## READING PASSAGE
I added some new benchmark stats for the RISC-V to x86-64 binary translation engine. We are now in the order of ~2.5X QEMU user mode binary translation performance on a small set of benchmarks.

I’m now exploring more detailed statistics such as retired instructions vs retired micro-ops in an attempt to factor out instruction set and compiler efficiency and to see how much performance is lost due to binary translation and how much is lost due to the maturity of the compiler port, or even due to missing instructions in the ISA (BSWAP, ROR). The stats might be useful to isolate performance issues with RISC-V GCC. I also intend to add stats on number of macro-op fuses the JIT engine is performing to assess the benefit of various macro-op fusion patterns.

I've been able to reach a peak single-thread simulation performance of ~6.5 billion instructions per second on dhrystone, on a single core of a dual core 3.4Ghz Intel NUC (6th-gen Broadwell Core i7-5557U). The x86 native code for drystone executes ~8.6 billion instructions per second and ~11.5 billion micro-ops per second respectively, however the benchmark runtime for rv-jit is ~4.38 times slower than the native code.

## PROVIDED DATA
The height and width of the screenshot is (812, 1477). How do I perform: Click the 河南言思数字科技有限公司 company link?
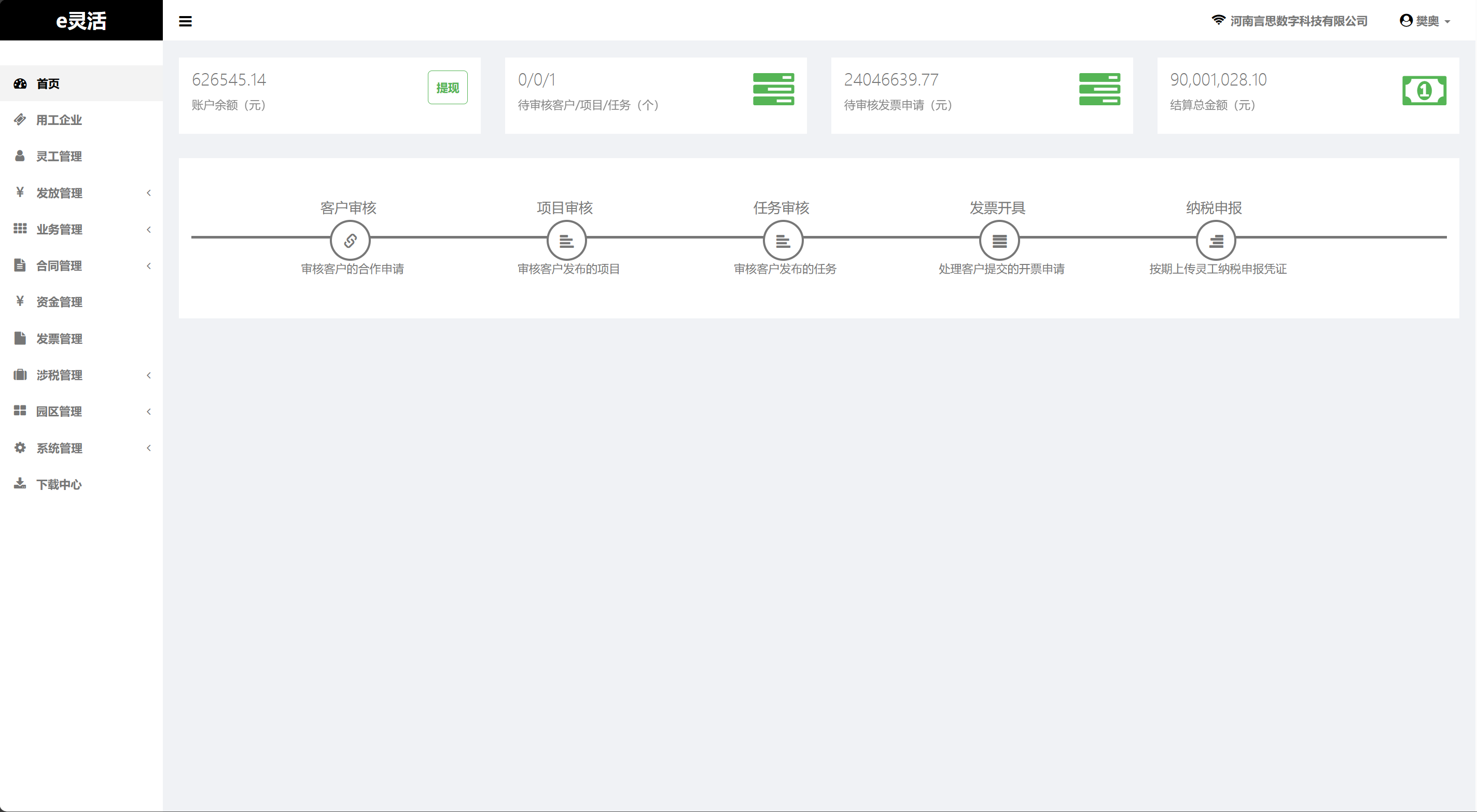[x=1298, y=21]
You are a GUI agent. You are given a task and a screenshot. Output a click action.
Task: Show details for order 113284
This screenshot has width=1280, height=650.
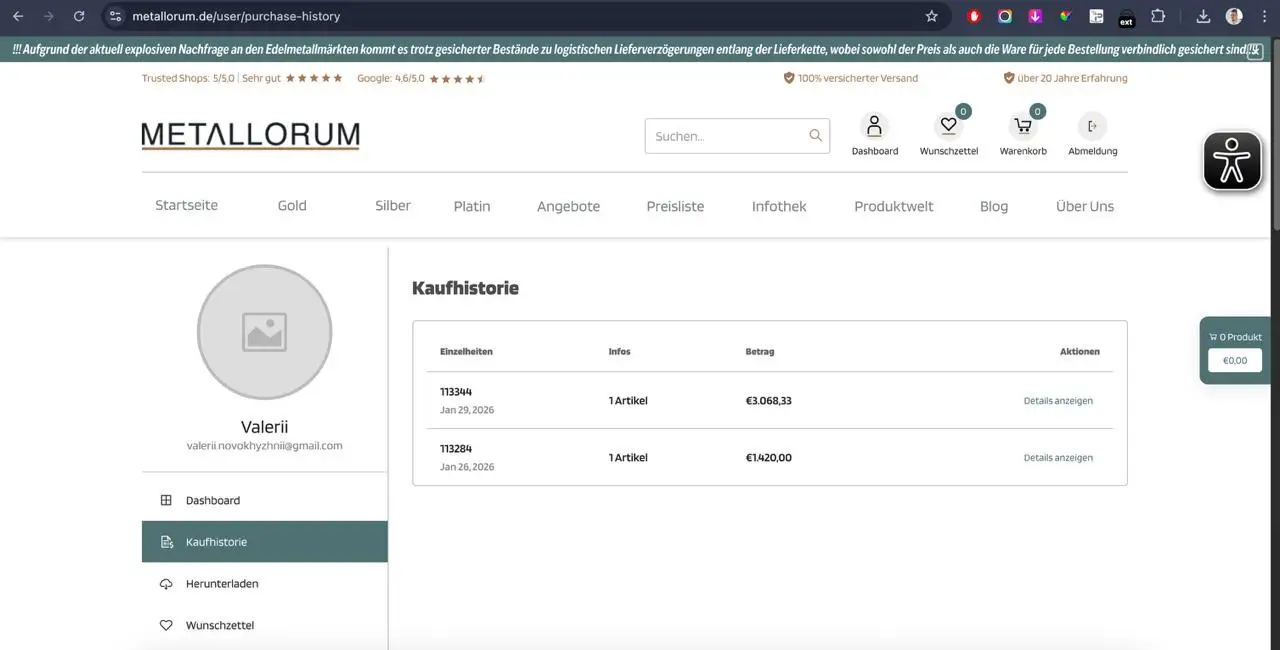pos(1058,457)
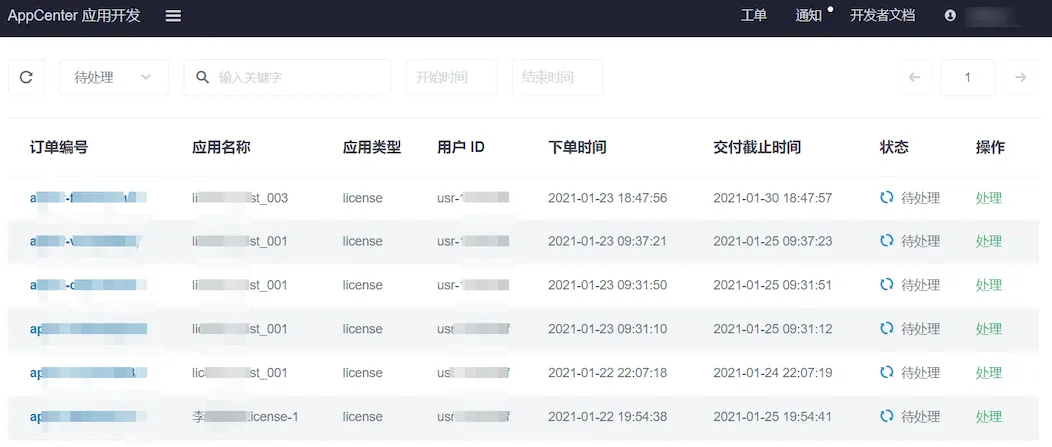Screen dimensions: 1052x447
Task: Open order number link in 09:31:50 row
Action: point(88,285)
* * *
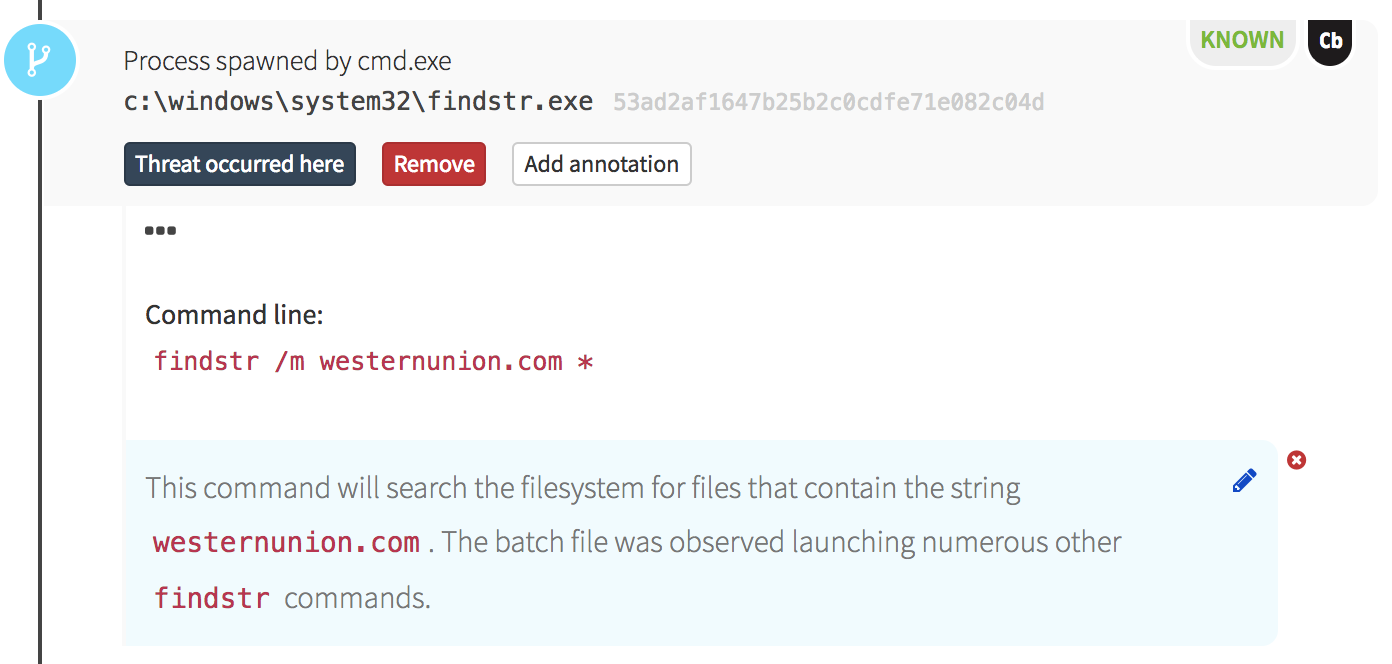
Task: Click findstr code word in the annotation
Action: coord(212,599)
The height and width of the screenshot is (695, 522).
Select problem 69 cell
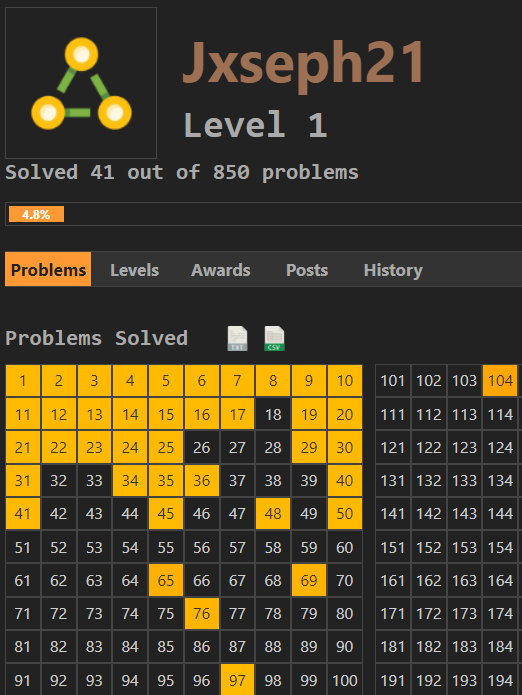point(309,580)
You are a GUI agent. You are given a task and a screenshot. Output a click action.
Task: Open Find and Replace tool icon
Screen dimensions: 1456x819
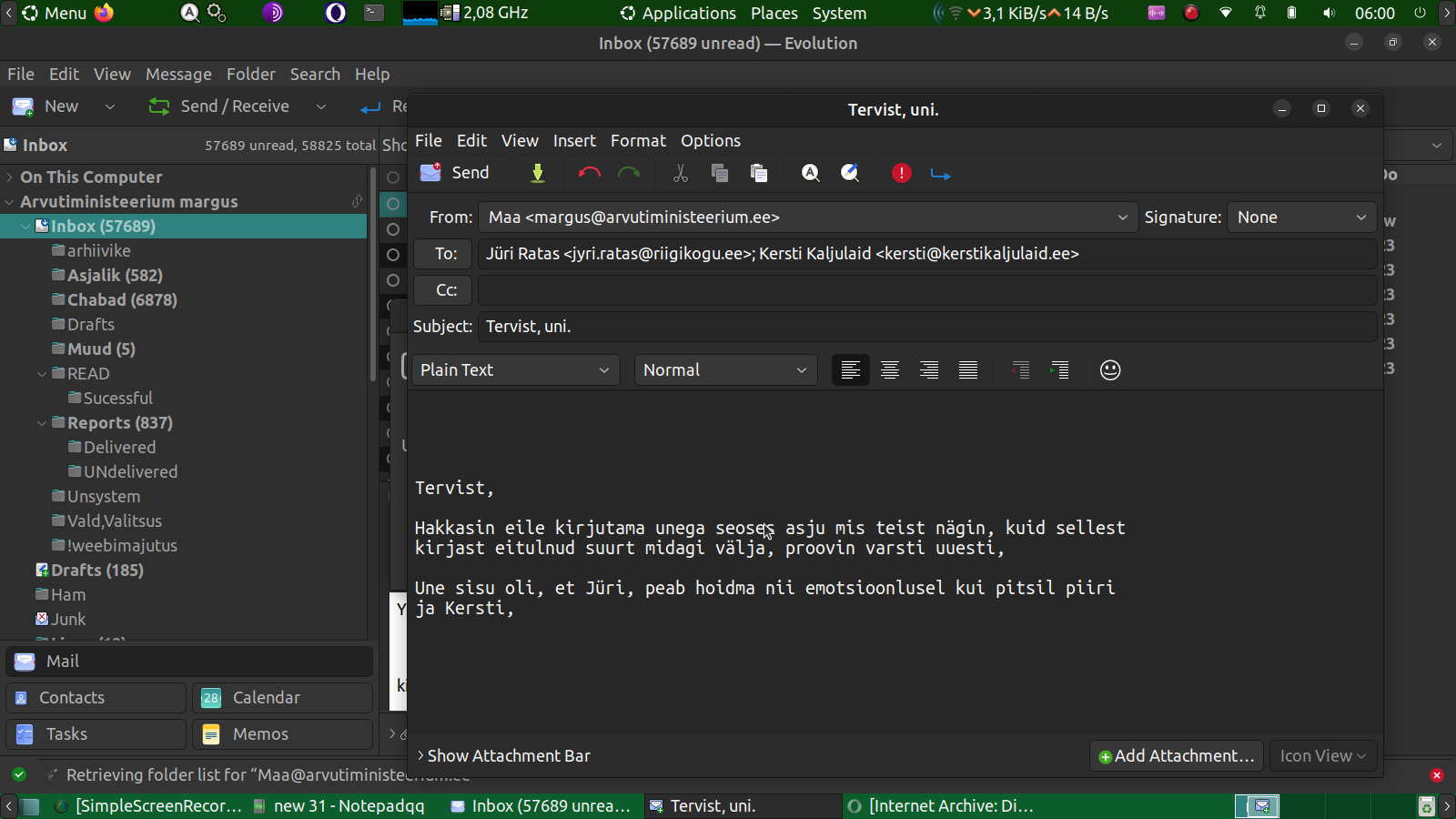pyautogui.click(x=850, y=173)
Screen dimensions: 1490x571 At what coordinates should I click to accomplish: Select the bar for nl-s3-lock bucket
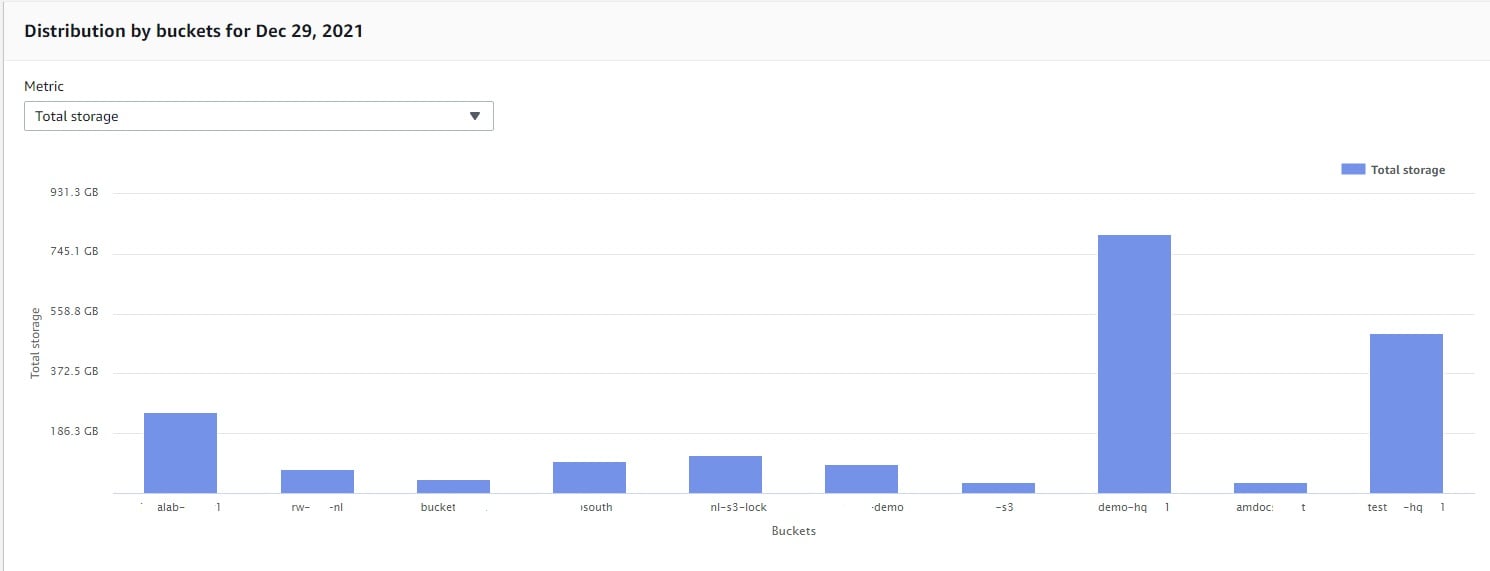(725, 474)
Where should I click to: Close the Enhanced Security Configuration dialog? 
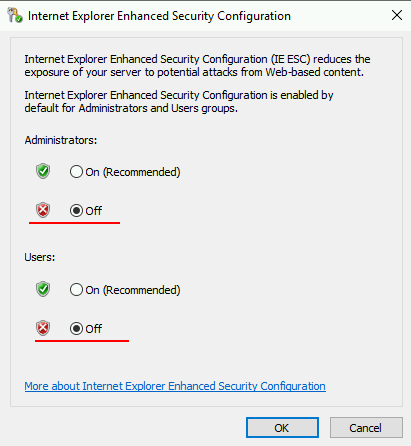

## PROMPT 1
In the binary translation passage, what peak single-thread simulation performance was reached on dhrystone?
## PROMPT 2
Transcribe the binary translation passage, everything from "I’m now exploring" down to "macro-op fusion patterns.".

## WRITTEN SOLUTION 1
About 6.5 billion instructions per second.

## WRITTEN SOLUTION 2
I’m now exploring more detailed statistics such as retired instructions vs retired micro-ops in an attempt to factor out instruction set and compiler efficiency and to see how much performance is lost due to binary translation and how much is lost due to the maturity of the compiler port, or even due to missing instructions in the ISA (BSWAP, ROR). The stats might be useful to isolate performance issues with RISC-V GCC. I also intend to add stats on number of macro-op fuses the JIT engine is performing to assess the benefit of various macro-op fusion patterns.